Another option is to chew gum after eating a meal and going to bed soon after.
5. Use Acupressure to Relieve Nausea
If you’re prone to motion sickness while flying, or are dealing with nausea for another reason, try acupressure to feel better immediately.
The Pericardium (P6) acupoint can help get rid of nausea and vomiting. This point is located between the two large tendons on the inside of your wrist. To locate the point, measure three finger-widths below the base of your palm.
A 2002 study published in the journal Birth reports that acupuncture can treat nausea and vomiting in early pregnancy.
In this trial, women who received P6 acupuncture reported less nausea as compared to women who did not receive acupuncture.
Press this P6 point with your thumb for a few minutes. Repeat several times, as needed.
6. Scratch Your Ear to Stop a Tickling Throat
When you’ve got an annoying tickling throat, you may wish you could shove your fingers down your throat to scratch it and stop the itch. But this is impossible to do.
Instead, just scratch the back of your ear to stop a tickling throat. Avoid scratching too hard as it can cause scratch marks on the soft skin behind the ear.
Scratching stimulates the nerves of the ear, which in turn creates a reflex in the throat that causes a muscle spasm. This relieves the tickle in your throat.
Another option is to blow your nose to expel nasal blockage, one of the causes of a tickling throat.
Drinking a glass of warm water is another simple way to get rid of a tickle in your throat.
7. Put a Pencil in Your Mouth to Combat a Bad Mood
A bad mood can ruin your day. A smile can set everything right, but smiling is not that easy when you are sad or in a bad mood.
To get rid of a bad mood, just put a pen or pencil in your mouth and you will soon start to feel better. The act of putting a pencil in the mouth activates the same muscles used when smiling. This in turn releases dopamine and serotonin in the brain, sparking a feeling of happiness.
Using this simple and interesting mood enhancer technique is something you should try often to keep yourself happy.

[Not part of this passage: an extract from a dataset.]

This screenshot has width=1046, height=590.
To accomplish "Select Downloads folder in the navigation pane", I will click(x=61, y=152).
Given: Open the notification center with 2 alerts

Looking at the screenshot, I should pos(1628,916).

8. Follow the 20-20-20 Rule to Reduce Eyestrain
Many of us work on a computer all day, hour after hour. At the end of the day, this results in eyestrain and even a severe headache at times.

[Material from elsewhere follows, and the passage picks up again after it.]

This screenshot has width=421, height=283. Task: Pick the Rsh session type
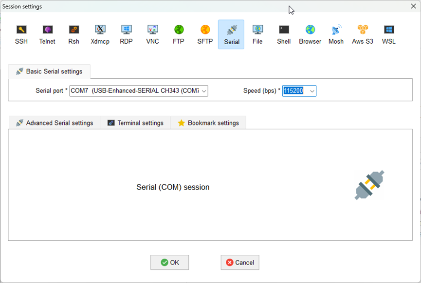point(73,34)
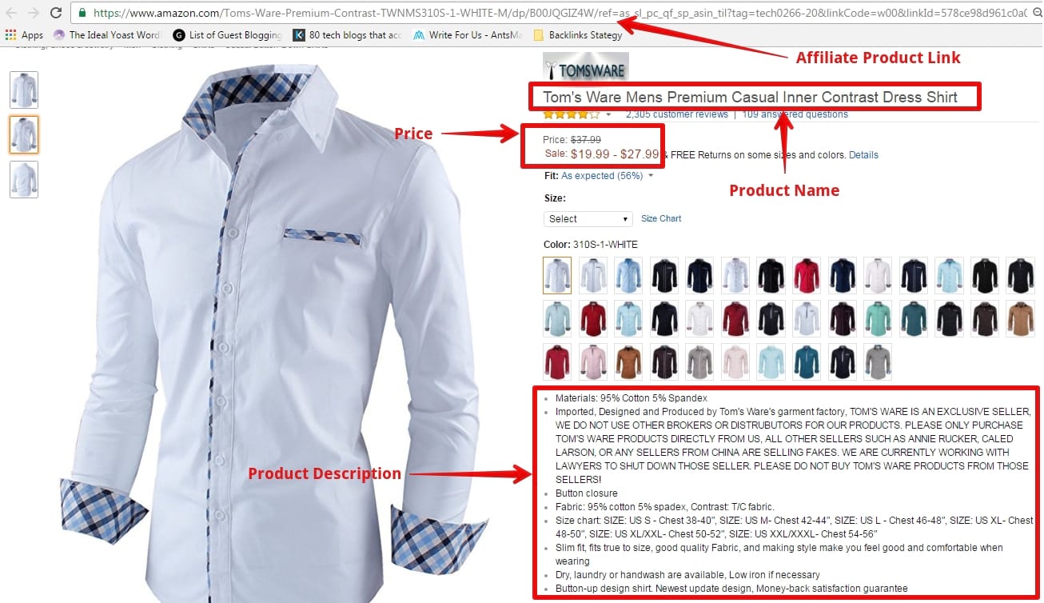Open List of Guest Blogging bookmark
This screenshot has height=603, width=1044.
pos(227,35)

To solve this common problem, observe the 20-20-20 rule. For every 20 minutes you spend staring at the computer, you should spend 20 seconds looking at an object that is located about 20 feet away where your eyes do not have to work hard to focus.

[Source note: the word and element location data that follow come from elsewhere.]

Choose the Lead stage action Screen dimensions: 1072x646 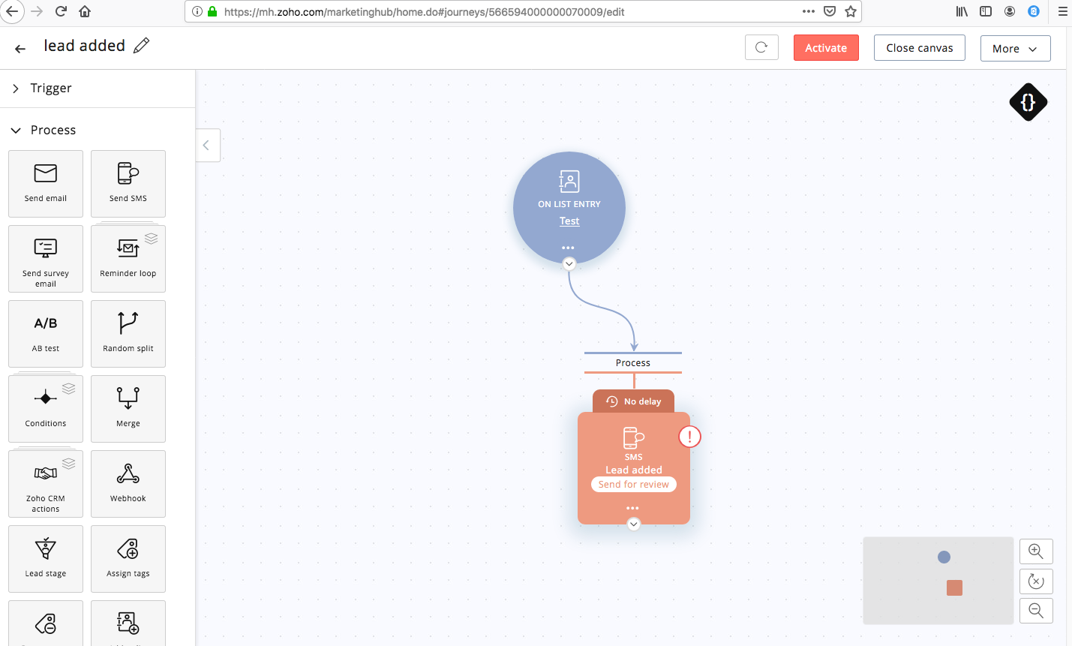(46, 558)
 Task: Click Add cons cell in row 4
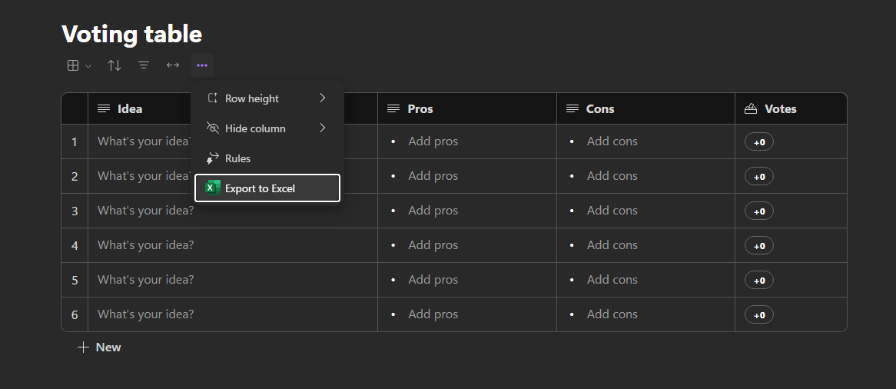click(612, 245)
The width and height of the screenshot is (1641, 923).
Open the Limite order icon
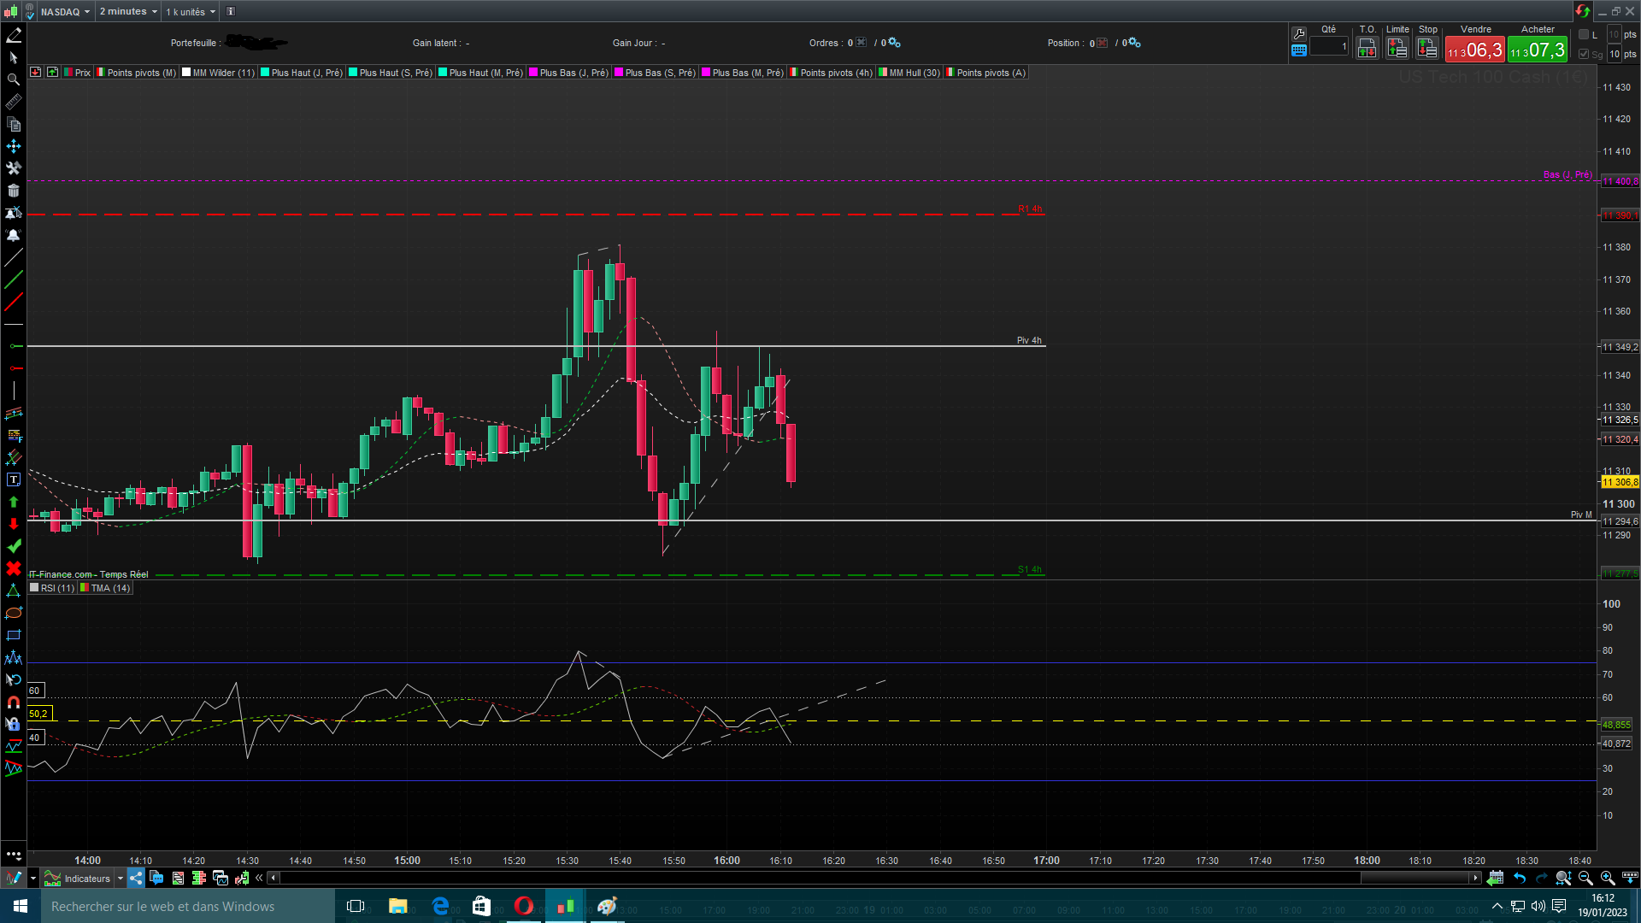[1397, 49]
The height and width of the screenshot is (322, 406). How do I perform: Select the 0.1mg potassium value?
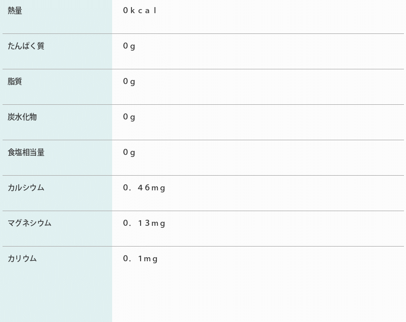click(x=140, y=259)
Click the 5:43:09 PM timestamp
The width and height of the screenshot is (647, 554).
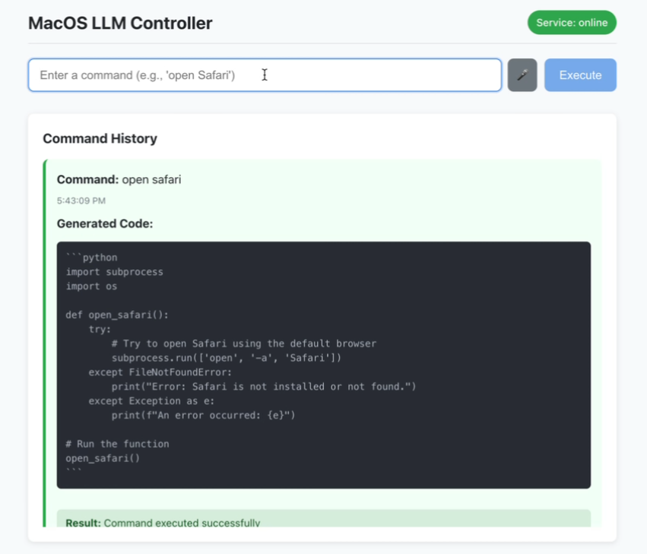81,201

This simple trick is easy to remember and should be used regularly to reduce eyestrain.
At the same time, you need to blink your eyes more often to keep them from drying out. Also, do not forget to give your eyes a much deserved break from screen time.
9. Rock Your Head from Side to Side to Treat Numb Hands
When your hands remain at rest in a compressed position, they may become numb or fall asleep. This often happens when you rest your head on your hands while watching TV or attending a lecture class.
The ‘pins and needles’ sensation or the feeling you get when your hands fall asleep is very uncomfortable.
To get rid of this tingling sensation, simply rock your head from side to side. As your hands fall asleep, the nerves in your neck become compressed.
Rocking your head from side to side loosens up the nerves in your neck and provides instant relief from the tingling sensation.
Another option is to shake the affected hand gently a couple of minutes.
10. Reset Your Internal Body Clock through Eating
Those who work in shifts or travel a lot often face challenges going to sleep and waking up at different times than their natural body clocks would prefer.
Shift workers and travelers may be able to successfully manipulate their body clocks through their eating habits.
Eating habits transfer messages to the hypothalamus, which makes decisions about when a person is awake and when they should be sleeping.
By fasting for 16 hours prior to a trip or eating at the times they would if they were in their destination’s time zone, travelers may avoid jet lag.
Shift workers may also benefit from resetting their body clocks in this manner as their shifts change.